Aux termes de l'article 1382 G du code général des impôts, les communes et les établissements publics de coopération intercommunale à fiscalité propre peuvent, par délibération, exonérer, pour la part de taxe foncière sur les propriétés bâties qui leur revient, les parties d'une installation hydroélectrique destinées à la préservation de la biodiversité et de la continuité écologique ( cf. commentaire de l'article 12, supra ).

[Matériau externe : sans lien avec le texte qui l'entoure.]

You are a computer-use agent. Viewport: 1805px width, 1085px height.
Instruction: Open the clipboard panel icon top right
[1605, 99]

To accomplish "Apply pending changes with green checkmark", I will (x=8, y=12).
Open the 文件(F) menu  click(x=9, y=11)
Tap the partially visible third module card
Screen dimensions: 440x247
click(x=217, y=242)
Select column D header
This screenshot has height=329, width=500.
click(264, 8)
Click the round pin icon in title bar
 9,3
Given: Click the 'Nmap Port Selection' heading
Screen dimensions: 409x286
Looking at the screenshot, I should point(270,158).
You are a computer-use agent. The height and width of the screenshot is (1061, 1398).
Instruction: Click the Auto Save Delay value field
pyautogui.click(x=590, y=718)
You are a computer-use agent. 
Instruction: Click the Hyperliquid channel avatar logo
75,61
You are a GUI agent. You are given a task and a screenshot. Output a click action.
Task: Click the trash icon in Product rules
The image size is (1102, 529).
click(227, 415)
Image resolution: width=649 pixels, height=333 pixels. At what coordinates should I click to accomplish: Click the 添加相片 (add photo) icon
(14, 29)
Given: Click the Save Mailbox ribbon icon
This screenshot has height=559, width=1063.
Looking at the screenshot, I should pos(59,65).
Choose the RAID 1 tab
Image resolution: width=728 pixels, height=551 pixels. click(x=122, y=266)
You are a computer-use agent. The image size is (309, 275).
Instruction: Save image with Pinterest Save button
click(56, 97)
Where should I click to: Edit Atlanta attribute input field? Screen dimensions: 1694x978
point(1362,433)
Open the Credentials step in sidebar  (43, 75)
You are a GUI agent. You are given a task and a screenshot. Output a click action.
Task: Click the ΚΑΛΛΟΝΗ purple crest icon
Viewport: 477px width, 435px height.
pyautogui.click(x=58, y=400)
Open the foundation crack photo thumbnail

En outre, l'article 1478 bis du code général des impôts, résultant de l'article 120 de la loi n° 2020-1721 du 29 décembre 2020 de finances pour 2021, prévoit également la possibilité pour les communes et EPCI d'exonérer, sur délibération, de cotisation foncière des entreprises (CFE), pour la part qui leur revient, les entreprises nouvellement créées (ou réalisant des investissements fonciers générant une augmentation de base d'imposition). Cette exonération s'applique, s'agissant des créations, pour une durée de trois ans à partir de la date de création.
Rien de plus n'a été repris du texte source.